[Collected data entries]
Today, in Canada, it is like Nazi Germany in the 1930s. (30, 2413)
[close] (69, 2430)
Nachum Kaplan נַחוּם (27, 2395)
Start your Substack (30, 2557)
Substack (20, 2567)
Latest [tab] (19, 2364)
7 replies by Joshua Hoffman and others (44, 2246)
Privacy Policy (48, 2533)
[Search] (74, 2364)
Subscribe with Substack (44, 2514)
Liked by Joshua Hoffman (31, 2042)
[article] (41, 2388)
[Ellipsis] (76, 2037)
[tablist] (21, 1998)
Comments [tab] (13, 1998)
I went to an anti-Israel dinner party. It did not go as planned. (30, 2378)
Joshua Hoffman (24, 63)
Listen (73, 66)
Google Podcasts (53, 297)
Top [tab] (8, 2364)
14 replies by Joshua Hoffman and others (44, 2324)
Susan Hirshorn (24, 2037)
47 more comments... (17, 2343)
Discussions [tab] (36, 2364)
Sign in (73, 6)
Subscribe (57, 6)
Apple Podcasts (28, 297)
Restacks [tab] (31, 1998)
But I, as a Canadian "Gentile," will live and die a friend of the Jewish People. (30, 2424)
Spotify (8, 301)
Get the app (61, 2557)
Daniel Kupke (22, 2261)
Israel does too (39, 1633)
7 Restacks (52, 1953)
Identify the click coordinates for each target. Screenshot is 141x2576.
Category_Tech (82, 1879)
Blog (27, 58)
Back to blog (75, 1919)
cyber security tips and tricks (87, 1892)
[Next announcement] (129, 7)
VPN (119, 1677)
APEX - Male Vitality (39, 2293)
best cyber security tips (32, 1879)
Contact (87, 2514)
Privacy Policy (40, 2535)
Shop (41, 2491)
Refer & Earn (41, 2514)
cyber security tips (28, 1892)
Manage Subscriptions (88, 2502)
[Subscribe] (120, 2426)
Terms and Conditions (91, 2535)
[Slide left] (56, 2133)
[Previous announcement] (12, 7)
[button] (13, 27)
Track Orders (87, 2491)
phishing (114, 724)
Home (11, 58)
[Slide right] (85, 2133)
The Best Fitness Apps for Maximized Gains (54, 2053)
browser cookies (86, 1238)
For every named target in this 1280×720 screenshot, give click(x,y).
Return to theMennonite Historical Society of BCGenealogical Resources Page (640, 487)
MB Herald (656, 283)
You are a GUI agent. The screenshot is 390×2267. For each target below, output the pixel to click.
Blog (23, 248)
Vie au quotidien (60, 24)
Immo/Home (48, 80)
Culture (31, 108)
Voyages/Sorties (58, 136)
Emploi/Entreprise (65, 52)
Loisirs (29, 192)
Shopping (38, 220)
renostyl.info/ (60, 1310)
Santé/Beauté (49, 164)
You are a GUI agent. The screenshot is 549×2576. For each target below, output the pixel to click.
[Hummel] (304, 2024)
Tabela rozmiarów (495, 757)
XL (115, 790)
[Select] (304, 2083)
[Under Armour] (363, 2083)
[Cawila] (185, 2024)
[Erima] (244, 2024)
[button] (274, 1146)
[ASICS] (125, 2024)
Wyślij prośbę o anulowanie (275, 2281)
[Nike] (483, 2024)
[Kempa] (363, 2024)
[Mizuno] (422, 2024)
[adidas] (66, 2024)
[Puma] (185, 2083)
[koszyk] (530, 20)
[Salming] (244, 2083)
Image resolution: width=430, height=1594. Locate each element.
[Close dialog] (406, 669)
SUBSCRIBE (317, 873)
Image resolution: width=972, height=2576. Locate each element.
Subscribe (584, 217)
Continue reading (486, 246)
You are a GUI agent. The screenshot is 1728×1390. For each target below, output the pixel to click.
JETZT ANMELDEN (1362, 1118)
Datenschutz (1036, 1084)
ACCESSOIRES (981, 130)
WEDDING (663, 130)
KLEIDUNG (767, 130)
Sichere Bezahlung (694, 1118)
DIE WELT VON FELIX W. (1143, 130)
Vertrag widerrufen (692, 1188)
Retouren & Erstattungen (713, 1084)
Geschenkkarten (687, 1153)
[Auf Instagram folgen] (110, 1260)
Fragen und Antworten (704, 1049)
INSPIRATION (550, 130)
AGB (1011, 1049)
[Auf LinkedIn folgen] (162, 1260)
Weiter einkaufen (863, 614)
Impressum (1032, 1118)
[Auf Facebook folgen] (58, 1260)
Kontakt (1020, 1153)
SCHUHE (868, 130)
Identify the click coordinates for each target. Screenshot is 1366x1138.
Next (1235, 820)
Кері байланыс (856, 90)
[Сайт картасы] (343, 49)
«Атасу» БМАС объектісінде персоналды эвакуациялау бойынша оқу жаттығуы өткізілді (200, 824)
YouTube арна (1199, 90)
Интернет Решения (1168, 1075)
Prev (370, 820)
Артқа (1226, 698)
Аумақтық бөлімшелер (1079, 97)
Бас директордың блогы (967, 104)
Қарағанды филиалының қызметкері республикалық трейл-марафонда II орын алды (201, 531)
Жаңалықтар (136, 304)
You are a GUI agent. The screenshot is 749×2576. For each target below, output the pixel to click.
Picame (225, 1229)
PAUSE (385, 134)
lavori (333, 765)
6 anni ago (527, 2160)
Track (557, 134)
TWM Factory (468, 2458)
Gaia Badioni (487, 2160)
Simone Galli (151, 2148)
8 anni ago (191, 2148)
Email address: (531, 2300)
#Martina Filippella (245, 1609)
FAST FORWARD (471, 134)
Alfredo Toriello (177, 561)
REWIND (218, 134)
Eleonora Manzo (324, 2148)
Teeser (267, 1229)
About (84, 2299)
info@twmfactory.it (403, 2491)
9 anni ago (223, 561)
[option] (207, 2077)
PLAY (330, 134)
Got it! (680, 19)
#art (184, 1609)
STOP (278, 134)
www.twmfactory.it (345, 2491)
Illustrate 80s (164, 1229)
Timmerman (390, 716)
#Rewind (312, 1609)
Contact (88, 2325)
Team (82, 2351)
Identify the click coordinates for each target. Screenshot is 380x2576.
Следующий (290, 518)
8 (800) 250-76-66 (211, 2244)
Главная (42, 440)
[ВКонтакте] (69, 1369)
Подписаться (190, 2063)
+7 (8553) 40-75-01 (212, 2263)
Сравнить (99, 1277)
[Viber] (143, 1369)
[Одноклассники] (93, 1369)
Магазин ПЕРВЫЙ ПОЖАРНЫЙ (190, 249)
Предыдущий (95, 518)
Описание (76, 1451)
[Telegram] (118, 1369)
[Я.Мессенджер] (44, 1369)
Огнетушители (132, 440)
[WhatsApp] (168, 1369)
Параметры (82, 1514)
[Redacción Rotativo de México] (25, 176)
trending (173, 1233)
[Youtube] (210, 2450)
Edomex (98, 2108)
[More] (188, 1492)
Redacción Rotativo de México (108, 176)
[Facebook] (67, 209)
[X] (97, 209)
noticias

[Activity] How many of the lines above include the word "twmfactory"? Respond with the number alone.

[Solution to the problem] 2